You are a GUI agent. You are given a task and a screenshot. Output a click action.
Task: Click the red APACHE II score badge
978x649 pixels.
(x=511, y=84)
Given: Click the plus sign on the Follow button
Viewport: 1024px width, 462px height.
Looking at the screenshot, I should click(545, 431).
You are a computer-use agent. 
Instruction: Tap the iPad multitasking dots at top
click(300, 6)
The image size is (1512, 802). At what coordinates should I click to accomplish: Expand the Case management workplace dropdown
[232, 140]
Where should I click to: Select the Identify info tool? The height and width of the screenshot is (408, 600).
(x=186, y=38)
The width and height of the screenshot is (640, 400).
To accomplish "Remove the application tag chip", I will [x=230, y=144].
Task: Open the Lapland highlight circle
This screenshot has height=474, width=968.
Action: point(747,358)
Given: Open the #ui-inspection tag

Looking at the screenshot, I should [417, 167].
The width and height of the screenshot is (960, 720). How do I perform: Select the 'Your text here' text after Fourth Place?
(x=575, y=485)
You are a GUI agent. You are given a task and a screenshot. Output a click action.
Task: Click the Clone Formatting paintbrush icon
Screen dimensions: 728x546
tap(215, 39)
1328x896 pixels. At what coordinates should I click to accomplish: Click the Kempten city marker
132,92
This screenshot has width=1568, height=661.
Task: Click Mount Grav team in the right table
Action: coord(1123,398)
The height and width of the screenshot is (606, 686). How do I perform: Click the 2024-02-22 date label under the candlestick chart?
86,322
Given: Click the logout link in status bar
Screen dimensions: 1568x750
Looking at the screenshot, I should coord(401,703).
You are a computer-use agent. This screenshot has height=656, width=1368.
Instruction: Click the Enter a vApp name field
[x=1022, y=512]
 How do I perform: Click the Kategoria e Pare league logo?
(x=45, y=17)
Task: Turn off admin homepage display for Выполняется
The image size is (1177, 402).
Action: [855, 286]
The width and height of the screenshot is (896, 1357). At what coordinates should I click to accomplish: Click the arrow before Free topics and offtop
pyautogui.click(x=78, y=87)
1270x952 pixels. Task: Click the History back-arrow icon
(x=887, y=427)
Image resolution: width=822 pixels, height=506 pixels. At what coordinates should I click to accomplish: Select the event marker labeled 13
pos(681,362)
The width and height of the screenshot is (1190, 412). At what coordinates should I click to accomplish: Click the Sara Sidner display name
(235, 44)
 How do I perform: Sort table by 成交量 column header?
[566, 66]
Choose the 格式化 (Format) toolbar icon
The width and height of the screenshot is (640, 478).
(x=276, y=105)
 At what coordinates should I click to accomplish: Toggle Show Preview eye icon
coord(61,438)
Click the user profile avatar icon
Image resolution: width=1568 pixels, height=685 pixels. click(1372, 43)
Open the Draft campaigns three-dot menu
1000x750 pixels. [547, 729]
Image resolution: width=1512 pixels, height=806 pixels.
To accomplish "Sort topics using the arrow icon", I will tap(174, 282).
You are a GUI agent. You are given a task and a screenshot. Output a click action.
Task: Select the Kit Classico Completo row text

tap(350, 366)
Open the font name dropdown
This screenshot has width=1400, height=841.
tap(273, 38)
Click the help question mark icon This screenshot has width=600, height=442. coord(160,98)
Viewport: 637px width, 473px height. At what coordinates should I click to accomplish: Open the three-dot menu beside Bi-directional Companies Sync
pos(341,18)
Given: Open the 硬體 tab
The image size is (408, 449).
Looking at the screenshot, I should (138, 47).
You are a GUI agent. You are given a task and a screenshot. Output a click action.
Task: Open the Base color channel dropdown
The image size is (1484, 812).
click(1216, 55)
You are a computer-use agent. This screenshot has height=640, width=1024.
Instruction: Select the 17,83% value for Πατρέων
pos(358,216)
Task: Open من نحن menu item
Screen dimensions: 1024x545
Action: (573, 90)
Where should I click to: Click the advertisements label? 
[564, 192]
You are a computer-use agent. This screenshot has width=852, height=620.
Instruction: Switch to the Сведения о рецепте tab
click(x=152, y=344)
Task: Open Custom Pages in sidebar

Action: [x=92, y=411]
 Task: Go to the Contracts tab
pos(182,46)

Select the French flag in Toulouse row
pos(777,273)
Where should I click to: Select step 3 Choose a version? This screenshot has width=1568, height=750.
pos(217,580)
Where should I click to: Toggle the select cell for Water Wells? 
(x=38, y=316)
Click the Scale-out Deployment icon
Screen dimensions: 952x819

■ What to produce
Please reproduce all of the entries above word for word, from the first line through the last.

■ Completed exercise
You are a GUI agent. You are given a task and a screenshot. Output a click action.
Task: Click the red APACHE II score badge
978x649 pixels.
(x=511, y=84)
Given: Click the plus sign on the Follow button
Viewport: 1024px width, 462px height.
Looking at the screenshot, I should click(545, 431).
You are a computer-use agent. 
Instruction: Tap the iPad multitasking dots at top
click(300, 6)
The image size is (1512, 802). At what coordinates should I click to accomplish: Expand the Case management workplace dropdown
[232, 140]
Where should I click to: Select the Identify info tool? The height and width of the screenshot is (408, 600).
(x=186, y=38)
The width and height of the screenshot is (640, 400).
To accomplish "Remove the application tag chip", I will [x=230, y=144].
Task: Open the Lapland highlight circle
This screenshot has height=474, width=968.
Action: point(747,358)
Given: Open the #ui-inspection tag

Looking at the screenshot, I should [417, 167].
The width and height of the screenshot is (960, 720). How do I perform: Select the 'Your text here' text after Fourth Place?
(x=575, y=485)
You are a GUI agent. You are given a task and a screenshot. Output a click action.
Task: Click the Clone Formatting paintbrush icon
Screen dimensions: 728x546
tap(215, 39)
1328x896 pixels. At what coordinates should I click to accomplish: Click the Kempten city marker
132,92
This screenshot has width=1568, height=661.
Task: Click Mount Grav team in the right table
Action: coord(1123,398)
The height and width of the screenshot is (606, 686). How do I perform: Click the 2024-02-22 date label under the candlestick chart?
86,322
Given: Click the logout link in status bar
Screen dimensions: 1568x750
Looking at the screenshot, I should coord(401,703).
You are a computer-use agent. This screenshot has height=656, width=1368.
Instruction: Click the Enter a vApp name field
[x=1022, y=512]
 How do I perform: Click the Kategoria e Pare league logo?
(x=45, y=17)
Task: Turn off admin homepage display for Выполняется
The image size is (1177, 402).
Action: [855, 286]
The width and height of the screenshot is (896, 1357). At what coordinates should I click to accomplish: Click the arrow before Free topics and offtop
pyautogui.click(x=78, y=87)
1270x952 pixels. Task: Click the History back-arrow icon
(x=887, y=427)
Image resolution: width=822 pixels, height=506 pixels. At what coordinates should I click to accomplish: Select the event marker labeled 13
pos(681,362)
The width and height of the screenshot is (1190, 412). At what coordinates should I click to accomplish: Click the Sara Sidner display name
(235, 44)
 How do I perform: Sort table by 成交量 column header?
[566, 66]
Choose the 格式化 (Format) toolbar icon
The width and height of the screenshot is (640, 478).
(x=276, y=105)
 At what coordinates should I click to accomplish: Toggle Show Preview eye icon
coord(61,438)
Click the user profile avatar icon
Image resolution: width=1568 pixels, height=685 pixels. click(1372, 43)
Open the Draft campaigns three-dot menu
1000x750 pixels. [547, 729]
Image resolution: width=1512 pixels, height=806 pixels.
To accomplish "Sort topics using the arrow icon", I will tap(174, 282).
You are a GUI agent. You are given a task and a screenshot. Output a click action.
Task: Select the Kit Classico Completo row text

tap(350, 366)
Open the font name dropdown
This screenshot has width=1400, height=841.
tap(273, 38)
Click the help question mark icon This screenshot has width=600, height=442. coord(160,98)
Viewport: 637px width, 473px height. At what coordinates should I click to accomplish: Open the three-dot menu beside Bi-directional Companies Sync
pos(341,18)
Given: Open the 硬體 tab
The image size is (408, 449).
Looking at the screenshot, I should (138, 47).
You are a GUI agent. You are given a task and a screenshot. Output a click action.
Task: Open the Base color channel dropdown
The image size is (1484, 812).
click(1216, 55)
You are a computer-use agent. This screenshot has height=640, width=1024.
Instruction: Select the 17,83% value for Πατρέων
pos(358,216)
Task: Open من نحن menu item
Screen dimensions: 1024x545
Action: (573, 90)
Where should I click to: Click the advertisements label? 
[564, 192]
You are a computer-use agent. This screenshot has width=852, height=620.
Instruction: Switch to the Сведения о рецепте tab
click(x=152, y=344)
Task: Open Custom Pages in sidebar

Action: [x=92, y=411]
 Task: Go to the Contracts tab
pos(182,46)

Select the French flag in Toulouse row
pos(777,273)
Where should I click to: Select step 3 Choose a version? This screenshot has width=1568, height=750.
pos(217,580)
Where should I click to: Toggle the select cell for Water Wells? 
(x=38, y=316)
Click the Scale-out Deployment icon
Screen dimensions: 952x819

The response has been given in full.